Gigolò per caso, va in scena il duo Turturro-Allen
Di Dario ArpaioEd ecco Gigolò per caso di e con John Turturro, che i suoi film se li scrive, se li dirige e li interpreta anche. Sempre con molto garbo e un certo aplomb che gli è congeniale e lo fa apprezzare dal grande pubblico. Dopo aver lavorato con Spike Lee e i Cohen, è lui stesso a mettersi in gioco. Ci prova e ci riprova, sebbene forse ancora in attesa dell’atout vincente. Così presenta un nuovo soggetto con al centro un improvvisato gigolò alla prese con il suo squattrinato proto-pappone e se la cantano e se la suonano a Brooklyn, tanto per non scomodare impropri richiami alla Manhattan di Woody Allen, coprotagonista in Gigolò per caso, a fianco di Turturro, nei panni del furbetto procacciatore d’amore per ricche signore vogliose di attenzioni. Si parte dalla vecchia polverosa libreria di Woody, che di generazione in generazione non regge più il passo con i tempi azzannatori di cultura, e si va da un titubante Turturro, fiorista e prostituto per caso. D’altra parte ci si convince che non è difficile trovare donne ricche in cerca di emozioni, magari annoiate e abbandonate a se stesse, in definitiva sole, condannate, per così dire, a uno stile di vita dove immancabilmente rimane solo il vuoto a fare da compagnia.
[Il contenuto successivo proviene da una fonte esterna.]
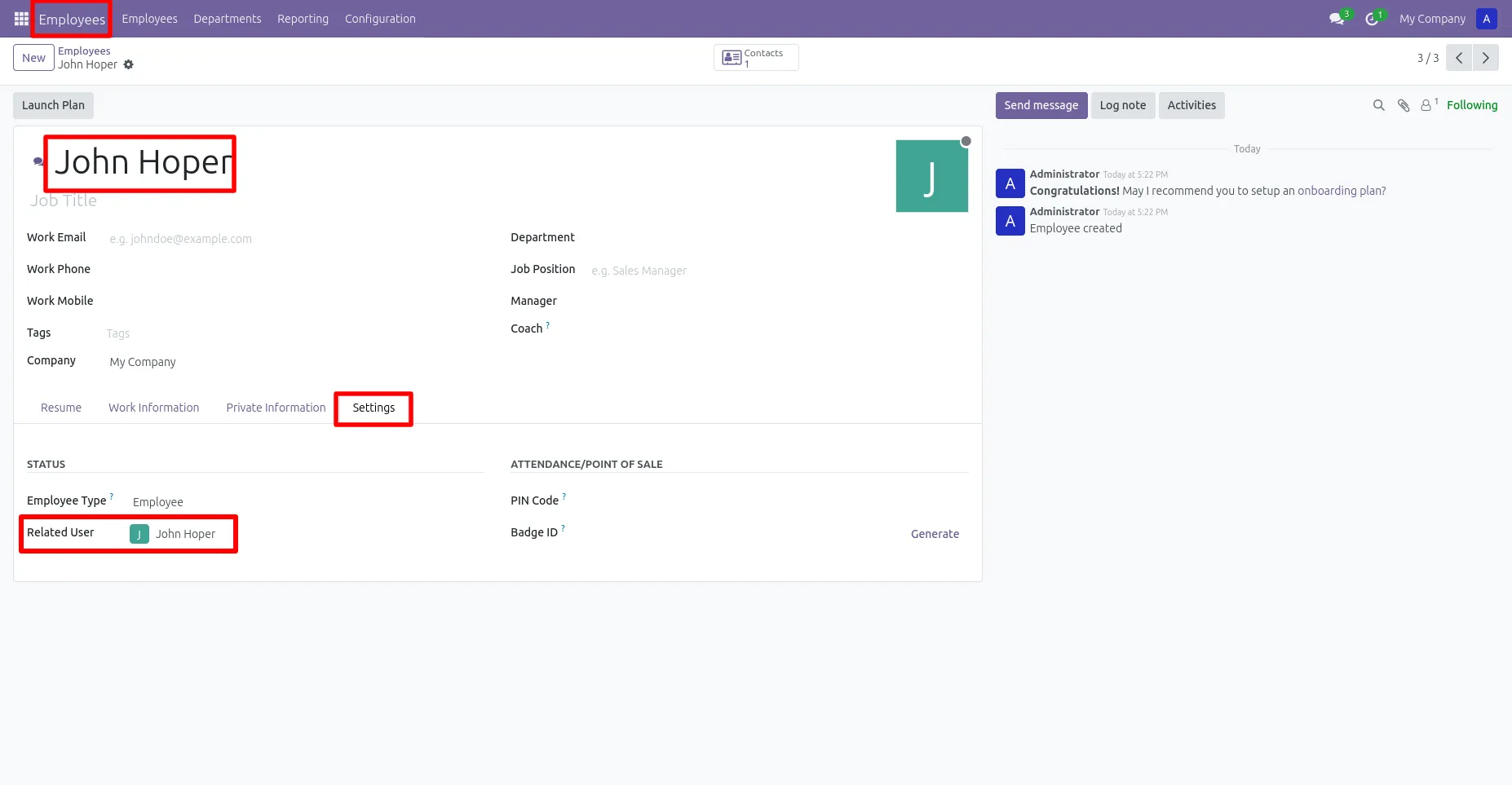Open the Configuration menu
Screen dimensions: 1512x785
380,19
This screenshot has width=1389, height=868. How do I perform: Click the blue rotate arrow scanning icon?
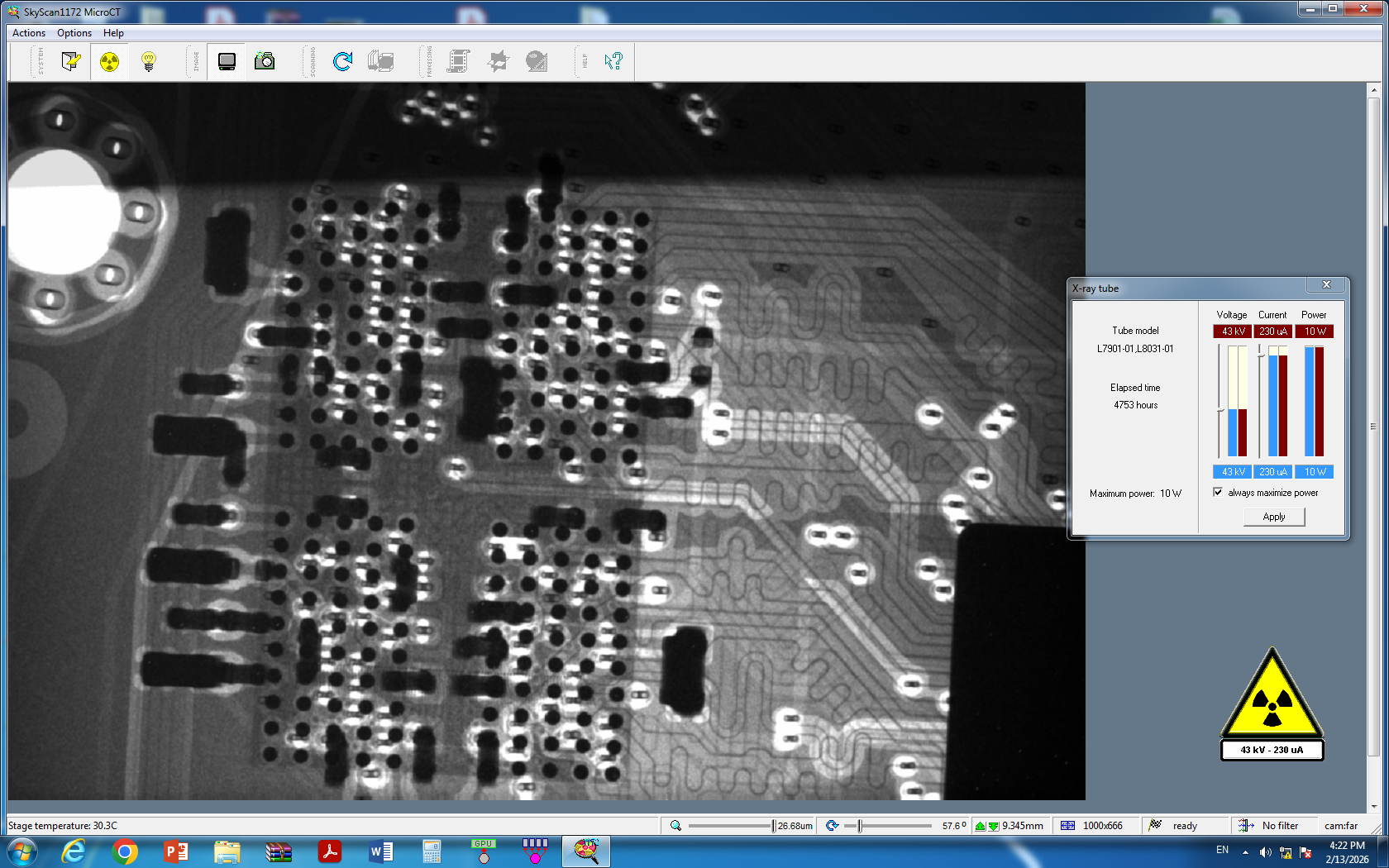tap(342, 61)
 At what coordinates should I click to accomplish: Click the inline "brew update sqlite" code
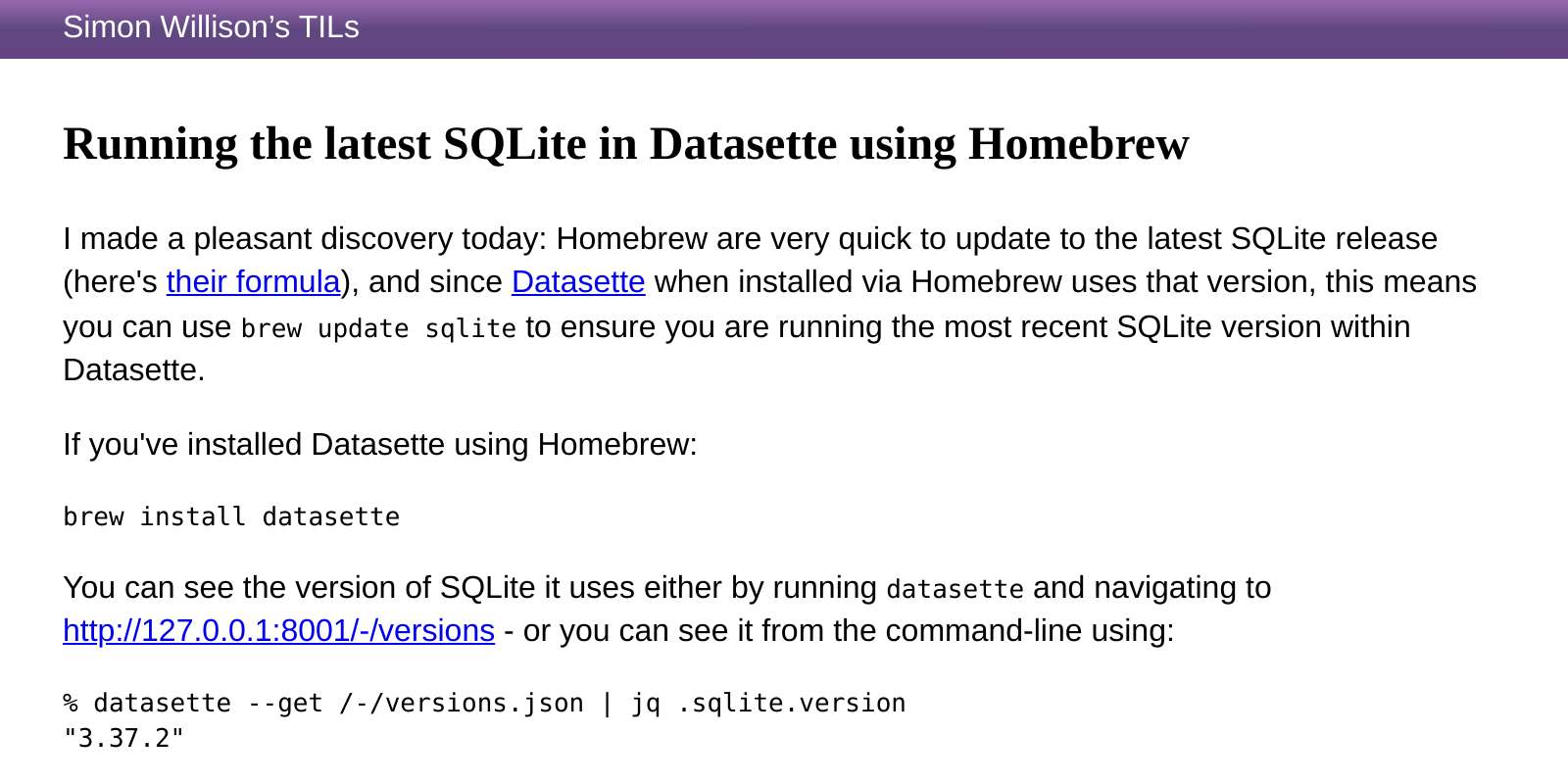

I dialoghi tra Allen e Turturro sono naturalmente le parti migliori del film, dove il primo è una fiumana di battute elettriche, tali da non lasciare scampo alcuno al timido recalcitrante Turturro, fiorista romanticone. E si va in scena, magari anche in un ménage à trois che può rendere bene ai due squattrinati bravi ragazzi. Il passaparola è la migliore pubblicità di sempre ed ecco che, dalla bellissima affascinante Sharon Stone, il povero –si fa per dire- Turturro passa a dover soddisfare Sofia Vergara, tutta sesso e voluttà. Ma ai sentimenti non si comanda. Tra le clienti spunta Vanessa Paradis, nel ruolo di una vedova di religione ebraica ortodossa che fa intenerire, per non dire innamorare, Turturro il quale dovrà vedersela più che con i sentimenti, con le rigide norme di vita chassidiche. Woody, in quanto pappone per caso, è pure costretto a comparire, più o meno con le buone, davanti a un tribunale di rabbini, ed è forse la sequenza meglio riuscita del film, con Allen tornato quello sprovveduto, lunare e inerme pasticcione di sempre.
Pare che l’idea del soggetto sia venuta a Turturro dalle storielle raccontategli da un barbiere amico, magari simile a quelli di una volta, dove ci si ritrovava a chiacchierare, quando la barba si tagliava con il rasoio a mano e si aspettava il Natale per ricevere in omaggio quei calendarietti profumati di cipria con le immaginette di donnine in casti bikini che accendevano la fantasia. Gigolò per caso forse è proprio nato così per il nostro piacere, una garbata fiaba, una commediola minimalista ed elegantemente divertente.